It is easily my favorite book. From the moment I first read it, until today; I open its pages and feel as if I'm having a literary conversation with an old friend.

The "moral" in the title puts off some folks, but don't be deterred. Gardner uses the term "moral" as you or I would use the word "truth." All Gardner is imploring is that authors seek the truth when writing fiction and avoid cheap tricks and cheap effects. That is all.

Yes, Gardner did feel that writing comes with a responsibility. He also felt it was nothing less than a privilege, and thus comes the responsibility that goes with privilege.

Buy it, enjoy it. If you share Gardner's view (as illustrated in the paragraph above, I promise you -- you will cherish this volume).

Rating: 2
Summary: Postmodern novelist tells all!
Comment: I have to tell you, I don't get Gardner. To start with, he writes this book mainly as a gag to rile folks up. And some buy his confidence game, forgetting, as they do, that one of Gardner's favorite novelists was Melville. Because, if you're paying attention, he then goes on to write one postmodern novel after another. Grendel. October Light. The King's Indian. Mickelsson's Ghosts. Each more metafictional than the last. So what if his name's not Barth, or Barthelme, or Barthes, it might have been Barthgardner, for all the Barthing going on. He's as postmodern as they come. Don't let him fool you. Pynchon is his only rival as a writer of apocalyptic fantasy.

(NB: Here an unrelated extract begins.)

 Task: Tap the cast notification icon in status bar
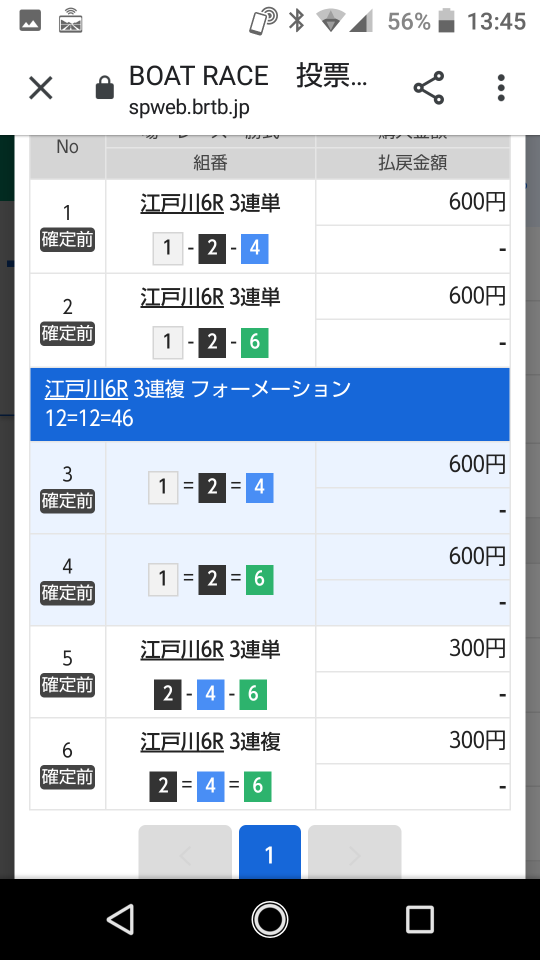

You might put it this way. And this is the nice way to put it. Gardner's theories and his practice don't match. Of course the gulf between them isn't the same as the one between Wordsworth's ideas and their reality. His injunction to write in the language truly spoken by men runs counter to the bookish and allusive poetry. But where Wordsworth was harmlessly mouthing Coleridge's Kant-addled dream dictums, what Gardner is doing seems much more deliberate and foul. Or funny, depending on the way you look at it. I mean, the fact that people actually FELL for this ruse is astonishing.

Rating: 5
Summary: Fresh Air
Comment: Gardner's work certainly won't appeal to postmodernists or other avant-garde scribblers who believe form takes precedence over content. His thesis is simple: all art purports to better the world, not hinder it; all art essentially believes in a form of goodness, truth, beauty, whatever you want to call it, in the sense that it affirms that there is an inherent value in life and no value in "valuelessness." He comes down strongly on writers who write like "writers," and where style becomes more important than the timeless art of storytelling. All this probably won't be very compelling to many of the readers who cling to the works of 60s writers like Pynchon, Gass, Coover, et al., who write thinly disguised treatises, not novels, and who people their books not with characters but mannequins. There is something old fashioned about Gardner's point of view, which won't win him many hipster fans, but his argument, this reader feels, stands up even stronger in today's climate where the main literary trends seem to consist of endless irony, facile references to pop culture and television. Furthermore, his book is lucid, trenchant, passionate, engaging, and of course, confrontational.